Re: EXB-8700, 160m XL tapes, and tapetype
2002-09-30 23:29:08
Bob Tanner wrote:
Quoting Galen Johnson (gjohnson AT trantor DOT org):
The filemark is just a way for tape systems to waste tape...be glad that
it's zero...the real question is what is the advertised capacity of
these tapes?
7G uncompressed. The tape drive I have is listed below:
http://www.cpuinc.com/8700.html
Did you turn off hardware compression? What is the error
given in the logs?
$ mt -f /dev/nst0 status
SCSI 2 tape drive:
File number=0, block number=0, partition=0.
Tape block size 1024 bytes. Density code 0x0 (default).

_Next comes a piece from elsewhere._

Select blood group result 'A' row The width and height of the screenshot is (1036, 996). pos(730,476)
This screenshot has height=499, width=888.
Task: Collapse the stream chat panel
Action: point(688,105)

Soft error count since last status=0
General status bits on (41010000):
BOT ONLINE IM_REP_EN
$ mt -f /dev/nst0 densities
Some SCSI tape density codes:
code explanation
0x00 default
<snip>
I could not find what the "default" setting of the tape drive is. Nor could I
find a way or option in the densities to force uncompressed (if the default is
compressed).
Typically, running either "mt -f /dev/nst0 compression 0' or "mt -f
/dev/nst0 datcompression 0". I'm assuming you're running a flavor of
linux. Some drives also have a way to turn the hardware compression
off on the device itself. Once you are fairly certain you have
compression off, rerun tapetype with something along the lines of
'tapetype -f /dev/nst0 -e 7g'. You obviously didn't get anywhere near
the capacity expected. You may also want to check out the manuals for
the drive and see if you have to set the blocksize to control
compression and read the mt man page (under slackware 'man mt-st' to get
the real man page).
Several errors:
Sep 30 20:38:27 linux kernel: st0: Error with sense data: Info fld=0x3c0, Defer
red st09:00: sense key Medium Error
Sep 28 15:27:22 linux xinetd[12977]: START: amanda pid=13189 from=127.0.0.1
Sep 28 15:27:22 linux xinetd[13189]: {general_handler} (13189) Unexpected
signal: 11 (Segmentation fault)
The logs I was referring to were the amanda debug logs...They are a bit
more thorough where amanda is concerned.